- Stored data entries -
──────────────────────────────

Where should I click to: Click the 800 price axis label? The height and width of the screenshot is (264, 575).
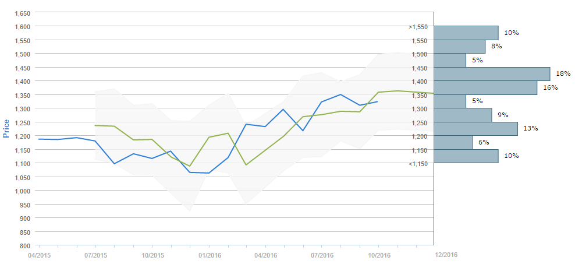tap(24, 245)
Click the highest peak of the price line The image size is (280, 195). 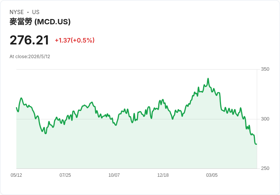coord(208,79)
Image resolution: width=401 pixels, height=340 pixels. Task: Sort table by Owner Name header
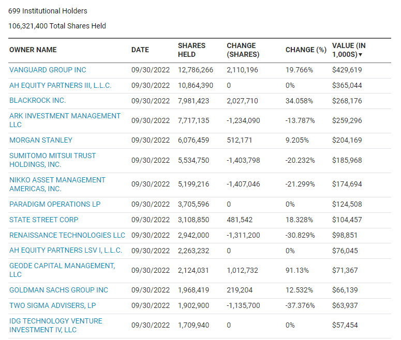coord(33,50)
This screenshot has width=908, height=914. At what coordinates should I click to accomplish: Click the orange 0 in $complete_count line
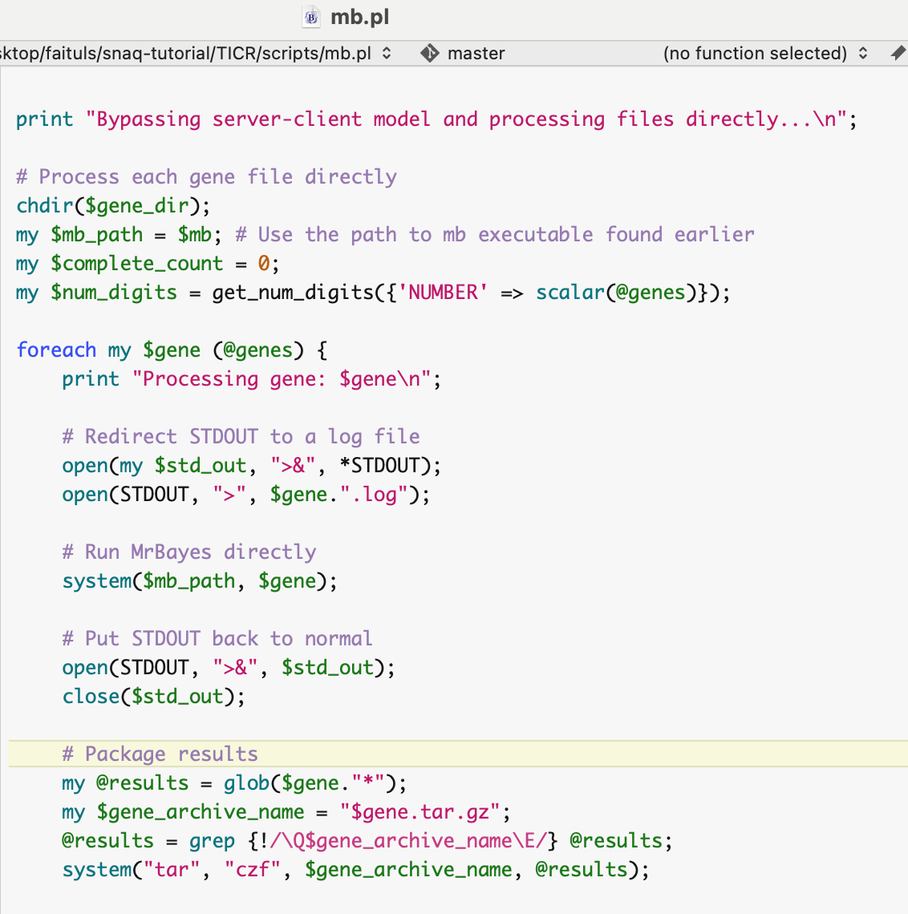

──────────────────────────────

- Problem -
Starting at the line that contains "Image resolution: width=401" and ending at the final line of the data, reproduce each line exactly. Pictures stay out of the copy.

- Answer to this problem -
Image resolution: width=401 pixels, height=340 pixels. Task: Sort table by Owner Name header
coord(33,50)
This screenshot has width=908, height=914. At what coordinates should I click to accomplish: Click the orange 0 in $complete_count line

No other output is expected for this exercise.